就在我想要换个话题时,无心却突然开口了,语气平静得如同在讲述着别人的故事一般:“其实,我已经记不起爹娘长什么样子,爹死的时候,我才三岁。我听大哥说,爹是族里最能干,最优秀的人,很早便继承了族长的位子。我们貊仓族原本是最富庶的族群,靠着啼露山的珍稀药材和几座金矿,一直过着幸福的日子。只是,这些我都没有印象,我人生中的第一抹记忆,便是漫天的火光,和残忍的杀戮声。”

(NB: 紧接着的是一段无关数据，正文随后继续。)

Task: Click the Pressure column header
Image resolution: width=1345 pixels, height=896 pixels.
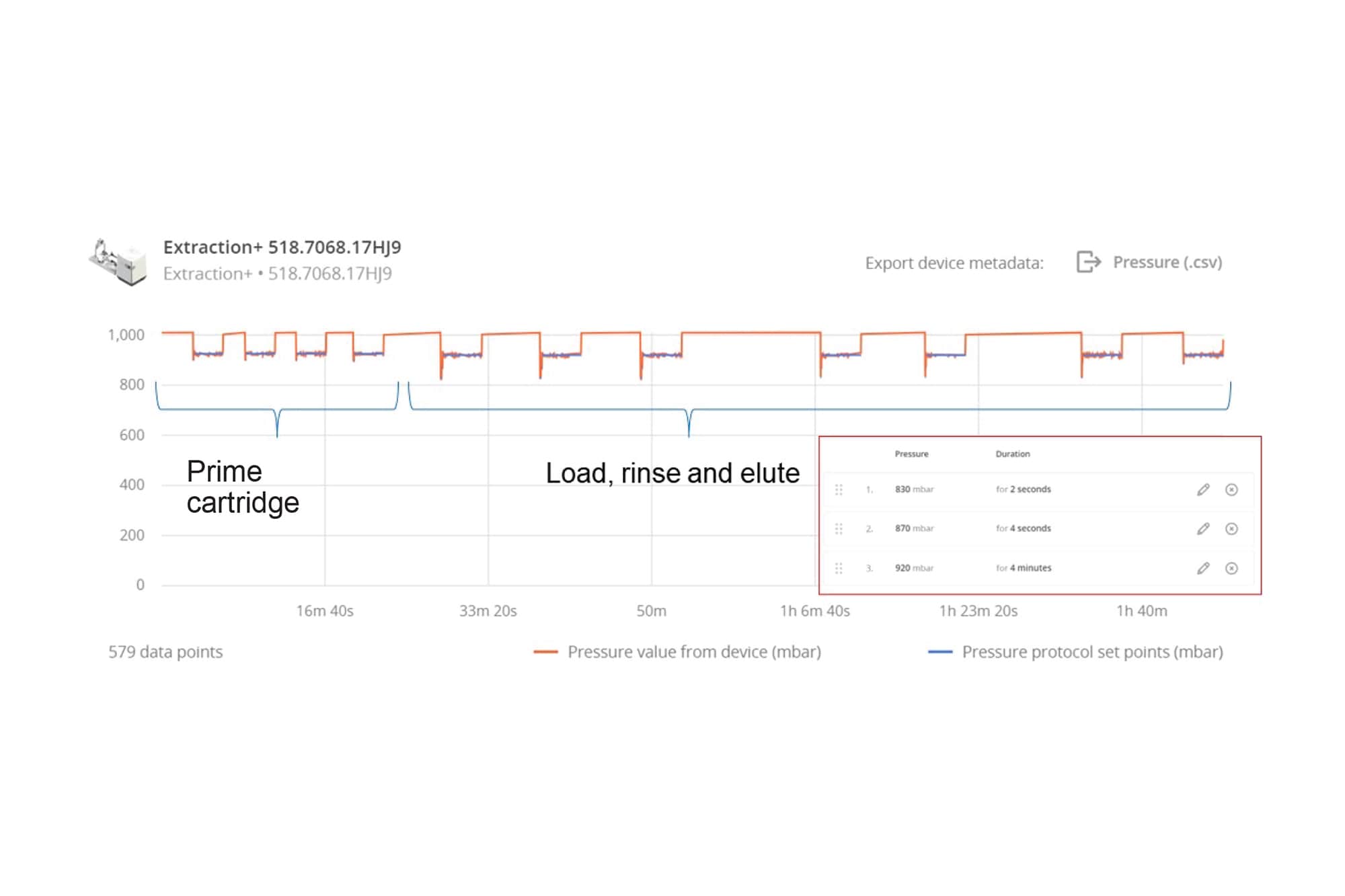Action: coord(911,454)
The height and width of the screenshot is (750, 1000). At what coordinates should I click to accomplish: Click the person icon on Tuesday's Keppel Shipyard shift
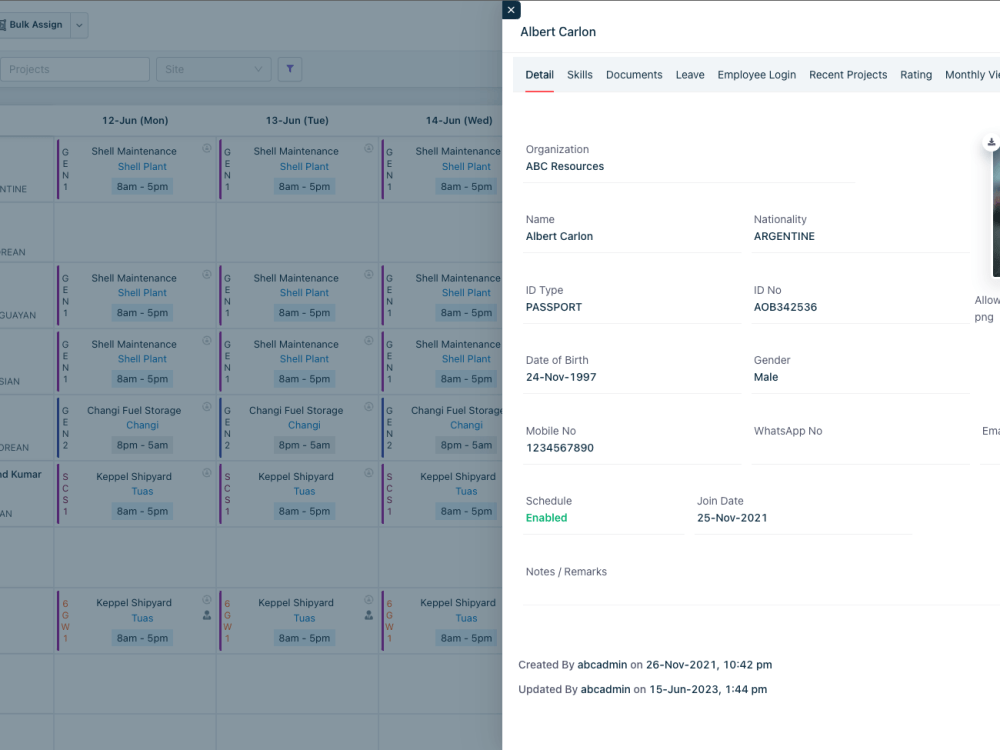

说到这里,他仿佛又回到了多年前的那个场景,黑眸中盛满了伤痛,即便他已记不起那一张张脸孔,即便那时的他并不知道发生了什么事,这些回忆却如同烙铁般深深烙入了他心底,让他无论何时何地想起,都会揭起那尘封的伤疤,让痛苦一次比一次加剧,也让这伤痕永远不法愈合。
“貊仓族的金子,药材,兴旺了几代族人,也成了毁灭族群的根源。爹为了保护族人,身受重伤,在逃跑途中就过逝了。娘忧思成疾,相继而去。她临终前只有一个心愿,让我们忘掉仇恨,做一个快乐的人。”

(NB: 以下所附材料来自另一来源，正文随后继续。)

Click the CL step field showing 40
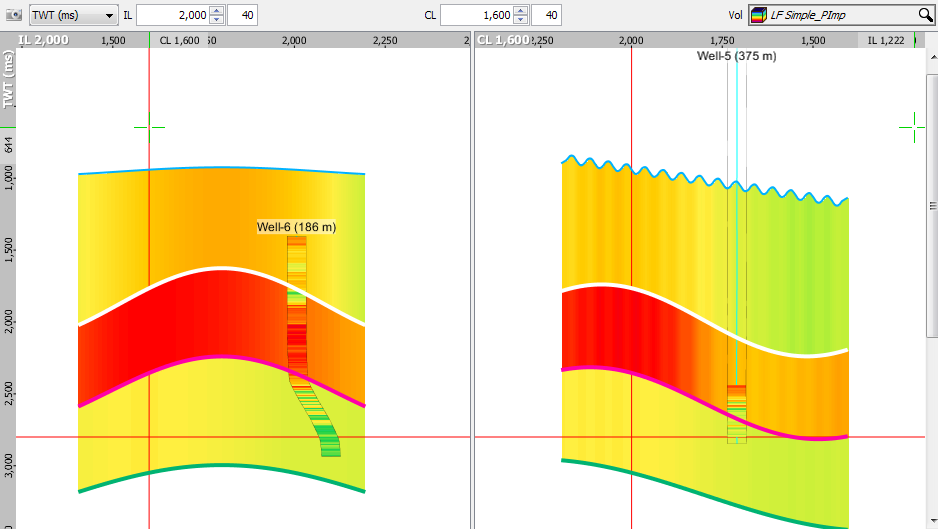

无心脸上始终挂着那抹淡然的笑容,只有那子夜般深邃的黑眸里泄露了他心底积压的疼痛。看得出来,他娘是那样深爱着他们,所以,宁愿让他们放弃仇恨,也要让他们快乐的成长。而无心也尽力了,只是,他真的快乐吗?他又怎么可能在发生了那样的惨变后,做到真正的遗忘?
造成这一切的是赫连百川,为了金钱,他毁掉了多少人的幸福?也莫怪,他今日落得如此下场。北宫殇和无心是截然不同的两种性格,他是不会做乖宝宝,放弃报仇的。他只会更狠,更残忍的报复。
或许,站在他们的立场来想,他这样对待我,已经是很仁慈了吧。父债子偿,这在古代是天经地义的。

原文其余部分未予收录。